El mandatario autonómico subraya que la situación en el Sahel es especialmente alarmante y que el nuevo pacto migratorio europeo parece haber nacido con deficiencias estructurales que no frenan la presión en zonas críticas. Según su análisis, mientras no se entienda que África necesita oportunidades de vida y no solo ser un territorio de extracción de recursos, el flujo migratorio hacia el norte seguirá siendo una constante imparable.

Duras críticas a la gestión de Moncloa durante la crisis de Ceuta

Uno de los puntos más controvertidos en el discurso de Clavijo ha sido la gestión del Gobierno de España ante la reciente presión migratoria en Ceuta, donde se ha registrado la entrada de miles de personas. El líder canario ha calificado como inaceptable que la respuesta estatal haya tardado más de un mes en materializarse de forma efectiva. En su opinión, resulta incomprensible que el presidente Pedro Sánchez mantuviera su periodo de vacaciones mientras la población de la ciudad autónoma experimentaba sentimientos de miedo e incertidumbre.

Para Clavijo, un líder nacional debe priorizar la presencia y la toma de decisiones en momentos de tensión migratoria, puesto que la ausencia de mando genera una percepción de abandono tanto en los ciudadanos como en las instituciones locales que gestionan la primera línea de llegada.

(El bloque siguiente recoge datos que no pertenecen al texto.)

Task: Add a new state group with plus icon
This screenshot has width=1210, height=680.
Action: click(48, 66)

La crítica no se queda solo en la superficie; el presidente canario apunta a una «deficiencia» severa en el control de fronteras y a la carencia de una política migratoria común que sea capaz de anticiparse a estos escenarios.

La paradoja de la solidaridad y el papel de la oposición

El análisis de Clavijo también pone el foco en las contradicciones internas de la política nacional. Ha expresado su firme respaldo a Juan Jesús Vivas, presidente de Ceuta, pero ha sido implacable con aquellos sectores que utilizan la bandera de España de forma partidista. El presidente canario denuncia una incoherencia manifiesta: aquellos que se manifiestan por la unidad nacional son, a menudo, los mismos que bloquean la acogida de menores migrantes en sus respectivos territorios o se ausentan de las comisiones de infancia.

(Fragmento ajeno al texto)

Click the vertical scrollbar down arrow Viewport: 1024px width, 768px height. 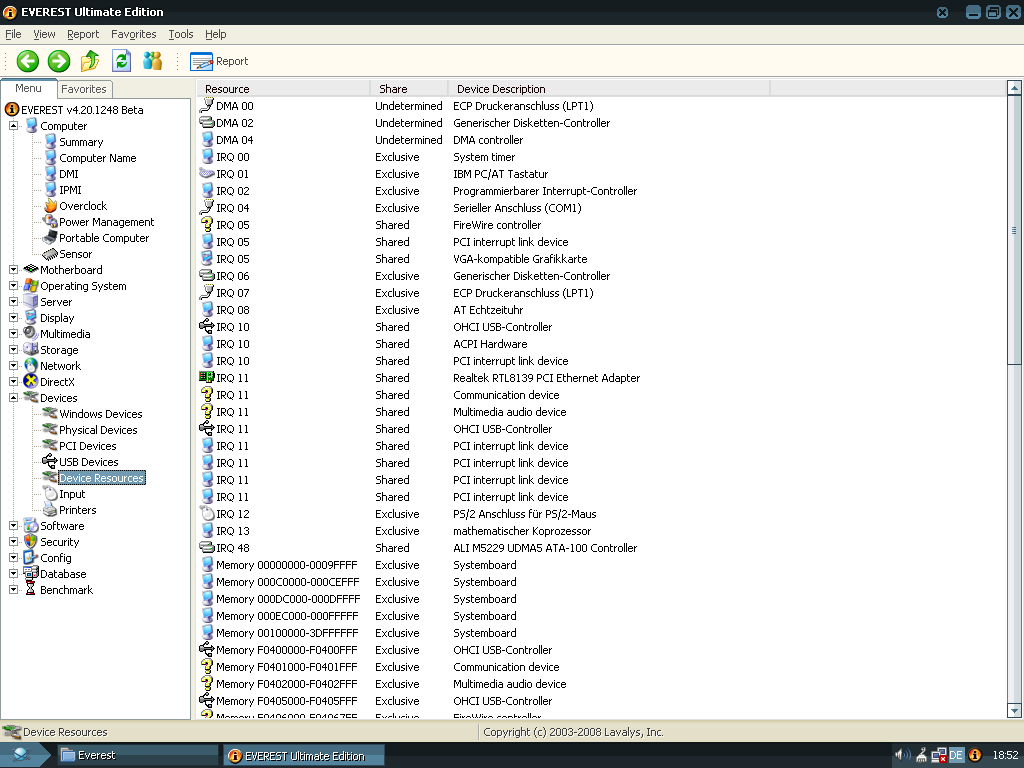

  • Responsabilidad compartida: Clavijo aboga por enfriar el debate político y priorizar la colaboración técnica sobre el ruido mediático.
  • Cierre de filas: Se hace un llamamiento urgente a convocar a los portavoces parlamentarios para abordar el problema como una crisis de Estado.
  • Incapacidad gubernamental: El líder autonómico percibe que el Ejecutivo actual no puede resolver este desafío en solitario sin un consenso amplio.

Canarias y el espejo de Ceuta: ¿Un futuro compartido?

Aunque la geografía ofrece a las Islas Canarias una barrera física natural a través del océano Atlántico, los datos son preocupantes: en lo que va de 2024 ya se han contabilizado 47.000 llegadas. Clavijo advierte que la relativa «protección» del mar es frágil. Si Marruecos llegara a relajar la vigilancia en sus costas, el archipiélago podría enfrentarse de nuevo a oleadas masivas en islas como Lanzarote o Fuerteventura, similares a las que hoy sufre Ceuta por su frontera terrestre.

La tendencia actual muestra un desplazamiento de las rutas hacia la isla de El Hierro, un intento de los migrantes por eludir los controles más cercanos a la costa africana, lo que aumenta la peligrosidad de la travesía. En este contexto, Clavijo insiste en que no se trata de una generación espontánea de crisis, sino del resultado de una ausencia de estrategia de país. La solución, concluye, pasa por una visión a largo plazo que involucre a todas las fuerzas políticas para evitar que las generaciones futuras paguen los errores de la inacción presente.